Jesse Tashkoff

Personal information
- Full name: Jesse Michael Tashkoff
- Born: 7 November 2000 (age 24) Lower Hutt, New Zealand
- Batting: Right-handed
- Bowling: Slow left-arm orthodox
- Role: All-rounder

Domestic team information
- 2022/23–present: Wellington (squad no. 41)

Career statistics
| Competition | FC | LA | T20 |
| Matches | 2 | 4 | 13 |
| Runs scored | 65 | 86 | 198 |
| Batting average | 16.25 | 21.50 | 19.80 |
| 100s/50s | 0/0 | 0/1 | 0/1 |
| Top score | 28 | 77 | 52 |
| Balls bowled | 132 | 102 | 72 |
| Wickets | 2 | 1 | 2 |
| Bowling average | 51.50 | 97.00 | 59.50 |
| 5 wickets in innings | 0 | 0 | 0 |
| 10 wickets in match | 0 | – | – |
| Best bowling | 2/80 | 1/47 | 1/14 |
| Catches/stumpings | 0/– | 2/– | 5/– |
- Source: ESPNcricinfo, 24 January 2025

= Jesse Tashkoff =

New Zealand cricketer

Jesse Michael Tashkoff (born 7 November 2000) is a New Zealand cricketer who plays for Wellington.
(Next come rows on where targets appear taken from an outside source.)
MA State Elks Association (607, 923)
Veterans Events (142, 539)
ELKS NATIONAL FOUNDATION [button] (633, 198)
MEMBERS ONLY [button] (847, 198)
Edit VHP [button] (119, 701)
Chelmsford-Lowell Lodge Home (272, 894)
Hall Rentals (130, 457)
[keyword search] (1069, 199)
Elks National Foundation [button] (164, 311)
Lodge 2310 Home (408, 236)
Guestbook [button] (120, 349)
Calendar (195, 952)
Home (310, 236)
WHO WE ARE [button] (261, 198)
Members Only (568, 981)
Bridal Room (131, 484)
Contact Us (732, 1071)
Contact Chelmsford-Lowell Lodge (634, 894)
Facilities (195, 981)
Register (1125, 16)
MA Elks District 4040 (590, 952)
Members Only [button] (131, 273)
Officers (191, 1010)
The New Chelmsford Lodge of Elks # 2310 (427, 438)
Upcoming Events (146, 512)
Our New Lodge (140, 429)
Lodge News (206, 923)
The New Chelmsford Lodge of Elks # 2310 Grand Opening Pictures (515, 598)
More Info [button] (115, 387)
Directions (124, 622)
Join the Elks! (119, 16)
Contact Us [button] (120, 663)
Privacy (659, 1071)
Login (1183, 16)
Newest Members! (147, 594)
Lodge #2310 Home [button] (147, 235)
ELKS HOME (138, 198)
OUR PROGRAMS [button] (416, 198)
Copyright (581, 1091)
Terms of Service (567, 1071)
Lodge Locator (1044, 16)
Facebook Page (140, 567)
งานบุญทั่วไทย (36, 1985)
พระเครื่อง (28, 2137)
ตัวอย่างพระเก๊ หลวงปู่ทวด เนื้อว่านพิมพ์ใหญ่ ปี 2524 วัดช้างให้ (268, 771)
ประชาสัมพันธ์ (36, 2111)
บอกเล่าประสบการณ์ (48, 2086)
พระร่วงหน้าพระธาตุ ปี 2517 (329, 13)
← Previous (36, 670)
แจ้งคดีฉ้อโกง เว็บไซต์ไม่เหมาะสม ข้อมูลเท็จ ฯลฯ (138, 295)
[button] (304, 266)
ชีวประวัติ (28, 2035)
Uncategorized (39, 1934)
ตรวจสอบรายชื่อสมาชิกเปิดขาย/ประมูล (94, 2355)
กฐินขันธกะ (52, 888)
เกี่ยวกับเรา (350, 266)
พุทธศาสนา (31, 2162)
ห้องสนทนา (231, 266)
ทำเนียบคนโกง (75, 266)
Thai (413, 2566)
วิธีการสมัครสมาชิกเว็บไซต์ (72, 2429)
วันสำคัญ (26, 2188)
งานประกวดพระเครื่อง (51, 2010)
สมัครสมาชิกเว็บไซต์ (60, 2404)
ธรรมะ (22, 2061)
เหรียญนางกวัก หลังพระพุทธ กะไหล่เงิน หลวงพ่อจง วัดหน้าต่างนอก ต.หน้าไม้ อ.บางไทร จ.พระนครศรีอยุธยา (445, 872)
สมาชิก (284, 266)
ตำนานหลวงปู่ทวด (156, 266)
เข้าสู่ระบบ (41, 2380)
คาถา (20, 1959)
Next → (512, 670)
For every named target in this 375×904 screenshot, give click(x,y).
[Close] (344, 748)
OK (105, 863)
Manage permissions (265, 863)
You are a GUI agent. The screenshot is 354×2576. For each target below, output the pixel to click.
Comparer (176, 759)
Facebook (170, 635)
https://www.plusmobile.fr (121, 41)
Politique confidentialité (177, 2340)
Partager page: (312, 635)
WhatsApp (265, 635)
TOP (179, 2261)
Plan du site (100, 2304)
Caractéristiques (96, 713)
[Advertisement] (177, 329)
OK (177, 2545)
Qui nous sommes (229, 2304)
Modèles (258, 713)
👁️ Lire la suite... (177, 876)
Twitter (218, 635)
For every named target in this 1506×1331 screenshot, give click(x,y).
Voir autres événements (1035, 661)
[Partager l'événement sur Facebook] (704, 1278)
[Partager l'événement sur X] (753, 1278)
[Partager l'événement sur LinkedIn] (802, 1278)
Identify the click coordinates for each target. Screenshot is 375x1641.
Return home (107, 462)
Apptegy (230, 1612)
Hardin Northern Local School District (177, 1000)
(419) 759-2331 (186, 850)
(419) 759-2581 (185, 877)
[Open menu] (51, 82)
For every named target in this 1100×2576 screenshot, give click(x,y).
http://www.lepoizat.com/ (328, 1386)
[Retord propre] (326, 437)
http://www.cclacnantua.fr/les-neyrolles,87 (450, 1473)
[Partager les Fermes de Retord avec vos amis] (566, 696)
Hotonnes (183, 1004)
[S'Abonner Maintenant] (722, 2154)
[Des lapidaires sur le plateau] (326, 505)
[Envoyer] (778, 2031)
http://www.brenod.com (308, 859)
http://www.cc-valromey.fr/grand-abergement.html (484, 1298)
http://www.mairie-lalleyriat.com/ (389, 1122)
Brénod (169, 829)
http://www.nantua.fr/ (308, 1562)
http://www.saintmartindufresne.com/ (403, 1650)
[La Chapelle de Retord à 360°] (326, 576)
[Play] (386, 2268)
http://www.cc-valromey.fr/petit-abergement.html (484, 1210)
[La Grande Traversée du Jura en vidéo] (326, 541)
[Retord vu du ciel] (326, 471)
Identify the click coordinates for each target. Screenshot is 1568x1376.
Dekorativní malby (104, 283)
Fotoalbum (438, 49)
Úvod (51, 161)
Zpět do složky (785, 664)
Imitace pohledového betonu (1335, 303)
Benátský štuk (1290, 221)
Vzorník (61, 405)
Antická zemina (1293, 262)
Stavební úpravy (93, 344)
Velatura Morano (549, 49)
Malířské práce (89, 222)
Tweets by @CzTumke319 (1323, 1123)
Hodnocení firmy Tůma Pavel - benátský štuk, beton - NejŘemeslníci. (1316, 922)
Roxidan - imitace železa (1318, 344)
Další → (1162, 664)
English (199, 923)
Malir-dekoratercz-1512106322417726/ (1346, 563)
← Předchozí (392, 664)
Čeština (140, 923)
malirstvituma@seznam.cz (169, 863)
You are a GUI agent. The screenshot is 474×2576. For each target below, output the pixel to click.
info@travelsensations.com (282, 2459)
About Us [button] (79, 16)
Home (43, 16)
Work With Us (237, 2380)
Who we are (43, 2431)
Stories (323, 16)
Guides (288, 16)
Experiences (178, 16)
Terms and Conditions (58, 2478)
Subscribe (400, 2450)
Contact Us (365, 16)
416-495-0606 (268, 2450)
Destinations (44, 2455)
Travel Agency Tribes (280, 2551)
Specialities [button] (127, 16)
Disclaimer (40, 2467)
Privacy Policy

He made his first-class debut for Wellington against Canterbury on 21 March 2023. Prior to his senior debut, Tashkoff was captain of the New Zealand under-19s in the 2020 Under-19 Cricket World Cup. He received recognition during the tournament for sportsmanship after assisting Kirk McKenzie off the pitch after the batter was injured in the quarter-final.